Zainal Arifin, Generasi Ke-7 Ahli Waris Songket Palembang
Kecintaan pada songket membuat Zainal Arifin (55) terus memperkenalkan kain ini ke penjuru dunia. Baginya, ada nilai-nilai luhur yang harus diwariskan kepada semua orang, termasuk generasi muda.
Oleh
RHAMA PURNA JATI
·5 menit baca
Zainal Arifin (55) tercatat sebagai generasi ke-7 ahli waris songket Palembang. Selama 40 tahun terakhir, ia telah memuliakan dan mewartakan kain warisan leluhur itu ke berbagai penjuru dunia. Tak hanya mengenalkan yang sudah ada, tetapi ia berkreasi dengan menciptakan motif baru.
Zainal hanya punya satu tujuan: menyebarkan nilai-nilai luhur yang terkandung dari setiap lembar kain yang berjuluk ”Ratu Kain” Palembang itu. Kecintaannya pada songket terlihat dari caranya memperlakukan kain tenun. Bak seorang ratu, kain itu tidak diumbar sembarangan, melainkan disimpan di dalam sebuah lemari kaca. Lemari itu berdiri rapi di dalam rumah limas Zainal, yang sekaligus galerinya, di Jalan Ki Gede Ing Suro, Lorong Kuala Batu, 32 Ilir, Ilir Barat II, Palembang, Sumatera Selatan.
”Saya tidak mau kain (songket) ini kena paparan matahari langsung. Jadi, saya simpan baik-baik. Bila ada yang minat, baru saya keluarkan dari lemari kaca,” kata Zainal ketika ditemui, Jumat (18/2/2022).
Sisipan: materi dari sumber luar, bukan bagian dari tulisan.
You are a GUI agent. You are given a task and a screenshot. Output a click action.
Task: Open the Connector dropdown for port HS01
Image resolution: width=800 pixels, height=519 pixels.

Di ruang tamu tempat kami berbincang terpampang sejumlah tokoh ternama yang pernah melihat hasil kreasinya. Sebut saja Presiden Soeharto, Presiden Susilo Bambang Yudhoyono, Presiden Joko Widodo, dan Laura Lane Welch Bush, istri dari Presiden ke-43 Amerika Serikat George W Bush.
Bagi Zainal, songket Palembang bukan sekadar selembar kain, melainkan sebuah filosofi hidup yang berharga. Pada setiap liku dan detail motif songket terdapat makna yang sangat dalam.
”Songket adalah buah dari kesabaran, ketekunan, dan keindahan,” ujar Zainal. Wajar pada masa Kesultanan Palembang Darussalam, songket hanya bisa dikenakan oleh Sultan dan keluarganya. Namun, kini, songket sudah bisa digunakan untuk semua kalangan.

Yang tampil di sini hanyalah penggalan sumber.